つまり、-もう使わない衣料品(小物も含む)やファッションアイテムを持参して(ない人は手ぶらでもいいそうだ)会場に行く→ 持ち込んだものを所定の場所に置く→ 会場内に置いてあるほかの人が持ち込んだものから、自分が欲しいものを捜す→ 気に入ればそれを持って帰る-という、すべて無料で自由なフリーフリーマーケットで、京都市の企画らしい。お金を使わない、お店の人もいない、自由で自発的な実験マーケットだそうだ。ピアノの生演奏や一休みできる食事やお茶のスペース(食事やお茶は有料)もあるという。

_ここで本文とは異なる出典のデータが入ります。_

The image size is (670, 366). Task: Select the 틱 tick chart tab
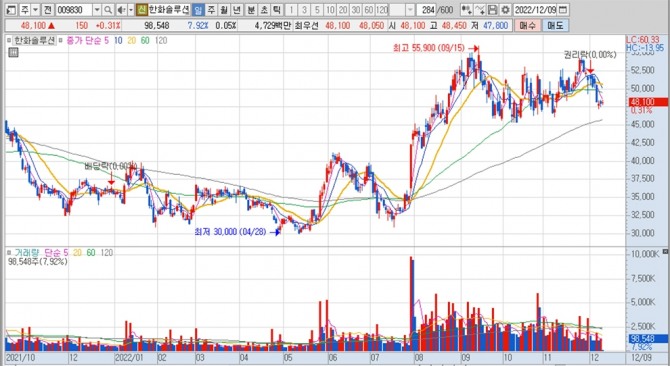276,10
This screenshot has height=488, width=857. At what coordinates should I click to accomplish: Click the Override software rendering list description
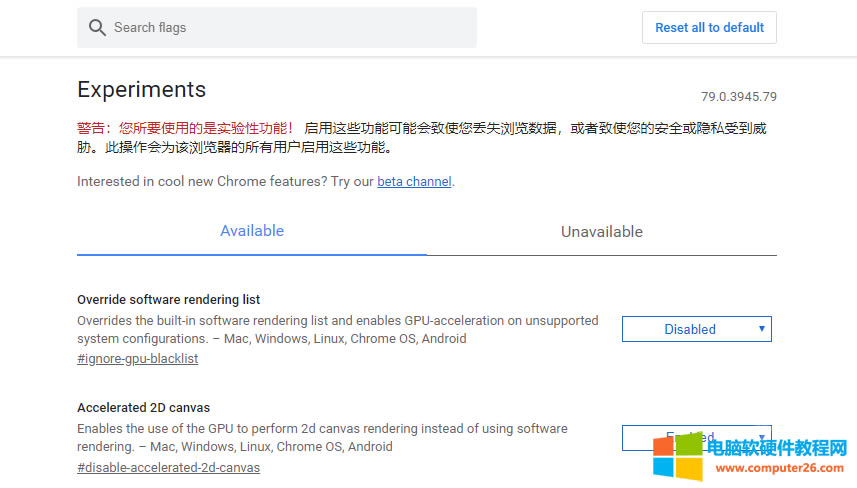[337, 329]
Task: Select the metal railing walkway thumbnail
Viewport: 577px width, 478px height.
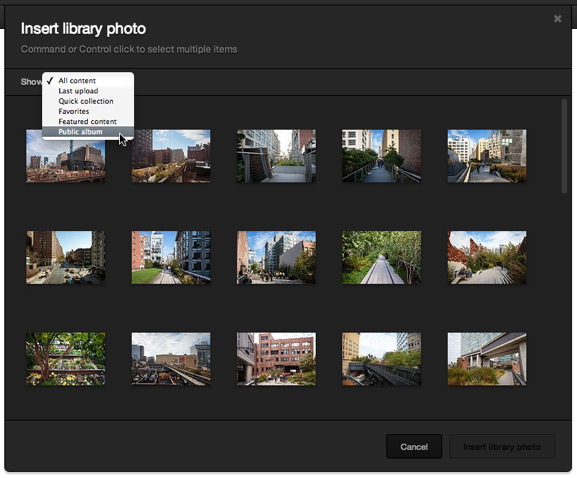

昨日、会場になるアートコンプレックスに別の用件でお邪魔した際に、このイベントのことを知り、びっくり。こんなことをして、混乱必死じゃないの!?
スタッフの人たちは、「こんなにようけ集まるとは思わんかった。どないしょう」なんて、京都らしくのんびりと氾濫する服の山をえり分けていたけれど。

お手伝いと称してちょっと中を見せてもらった。かなり高価そうな品物も。新品も。ブランド品も。服好きにはたまらない。掘り出し物がみつかりそうだ。

会場は、京都三条御幸町角にある「1928ビル」の三階。かに道楽近くのレトロビル。15日(土)は、11時~18時。16日(日)は、11時~17時。
あ、本日14日(金)も、14時~18時の間、先行入場を受け付けていて、持ち込んだ場合は、その場で交換も可能らしいです。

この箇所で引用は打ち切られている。